Count the lines below that contain the word "computer". Give only the number.

──────────────────────────────

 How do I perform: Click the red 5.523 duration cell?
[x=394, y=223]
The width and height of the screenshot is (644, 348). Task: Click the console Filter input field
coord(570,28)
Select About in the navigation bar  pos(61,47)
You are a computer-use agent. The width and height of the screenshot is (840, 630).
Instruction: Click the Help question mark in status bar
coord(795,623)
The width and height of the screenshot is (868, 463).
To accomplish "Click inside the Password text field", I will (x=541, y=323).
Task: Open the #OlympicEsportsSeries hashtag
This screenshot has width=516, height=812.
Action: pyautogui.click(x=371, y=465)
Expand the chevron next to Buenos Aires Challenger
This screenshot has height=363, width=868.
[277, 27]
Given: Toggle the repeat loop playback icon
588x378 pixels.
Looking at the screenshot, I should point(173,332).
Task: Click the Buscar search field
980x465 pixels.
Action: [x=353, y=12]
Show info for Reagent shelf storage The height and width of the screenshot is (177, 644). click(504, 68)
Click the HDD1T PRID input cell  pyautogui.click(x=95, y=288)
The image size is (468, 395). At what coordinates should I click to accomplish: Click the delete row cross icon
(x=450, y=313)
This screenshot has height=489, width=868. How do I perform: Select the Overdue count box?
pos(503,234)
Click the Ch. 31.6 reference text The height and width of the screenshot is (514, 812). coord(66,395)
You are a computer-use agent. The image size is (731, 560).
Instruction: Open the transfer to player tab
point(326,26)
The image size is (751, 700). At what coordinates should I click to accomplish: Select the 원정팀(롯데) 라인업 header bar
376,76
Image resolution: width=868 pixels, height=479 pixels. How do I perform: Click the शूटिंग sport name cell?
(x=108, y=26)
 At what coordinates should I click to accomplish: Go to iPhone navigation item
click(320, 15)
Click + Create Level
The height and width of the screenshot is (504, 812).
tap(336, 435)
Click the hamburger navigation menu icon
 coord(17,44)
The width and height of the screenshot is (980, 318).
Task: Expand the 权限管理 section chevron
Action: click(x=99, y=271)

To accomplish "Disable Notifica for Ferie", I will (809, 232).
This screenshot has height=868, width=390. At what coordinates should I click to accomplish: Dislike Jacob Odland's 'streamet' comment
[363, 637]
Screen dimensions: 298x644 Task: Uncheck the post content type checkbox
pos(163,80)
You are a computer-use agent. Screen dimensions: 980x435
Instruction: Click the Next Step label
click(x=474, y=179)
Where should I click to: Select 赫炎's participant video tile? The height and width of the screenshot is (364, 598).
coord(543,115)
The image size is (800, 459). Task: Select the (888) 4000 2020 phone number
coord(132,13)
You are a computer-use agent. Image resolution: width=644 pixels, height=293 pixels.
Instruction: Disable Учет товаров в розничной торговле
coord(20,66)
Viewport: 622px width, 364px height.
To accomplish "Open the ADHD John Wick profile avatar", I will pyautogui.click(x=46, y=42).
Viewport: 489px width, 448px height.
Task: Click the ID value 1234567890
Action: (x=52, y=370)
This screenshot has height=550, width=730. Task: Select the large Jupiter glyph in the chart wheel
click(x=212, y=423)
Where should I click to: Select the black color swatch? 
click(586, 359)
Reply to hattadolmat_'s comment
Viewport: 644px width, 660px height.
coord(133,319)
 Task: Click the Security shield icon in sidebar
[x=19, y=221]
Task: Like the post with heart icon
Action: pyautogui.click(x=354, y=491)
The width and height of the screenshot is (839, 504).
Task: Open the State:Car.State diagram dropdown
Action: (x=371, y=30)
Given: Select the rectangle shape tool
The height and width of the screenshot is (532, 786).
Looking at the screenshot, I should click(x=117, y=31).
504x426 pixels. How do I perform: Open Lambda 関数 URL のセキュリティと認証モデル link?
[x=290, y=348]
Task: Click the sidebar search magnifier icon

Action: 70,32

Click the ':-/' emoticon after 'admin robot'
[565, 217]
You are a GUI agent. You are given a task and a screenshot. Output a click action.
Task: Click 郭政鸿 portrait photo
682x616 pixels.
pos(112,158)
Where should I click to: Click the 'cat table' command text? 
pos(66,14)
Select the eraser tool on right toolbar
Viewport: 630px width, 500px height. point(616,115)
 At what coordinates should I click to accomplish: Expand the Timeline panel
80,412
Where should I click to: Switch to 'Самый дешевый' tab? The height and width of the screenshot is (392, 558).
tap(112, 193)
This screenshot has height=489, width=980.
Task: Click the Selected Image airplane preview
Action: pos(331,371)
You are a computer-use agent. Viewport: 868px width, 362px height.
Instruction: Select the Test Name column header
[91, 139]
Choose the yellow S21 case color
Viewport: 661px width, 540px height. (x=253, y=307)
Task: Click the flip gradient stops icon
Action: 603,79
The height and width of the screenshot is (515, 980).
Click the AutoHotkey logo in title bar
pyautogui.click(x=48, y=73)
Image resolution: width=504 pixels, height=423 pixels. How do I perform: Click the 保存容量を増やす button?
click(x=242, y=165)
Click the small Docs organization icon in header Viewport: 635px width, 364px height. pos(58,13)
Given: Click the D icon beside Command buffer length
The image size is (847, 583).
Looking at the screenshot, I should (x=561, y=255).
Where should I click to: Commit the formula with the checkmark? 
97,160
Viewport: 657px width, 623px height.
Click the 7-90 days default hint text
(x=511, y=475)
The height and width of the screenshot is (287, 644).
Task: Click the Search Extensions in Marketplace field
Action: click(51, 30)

──────────────────────────────

Written reply ▸ 5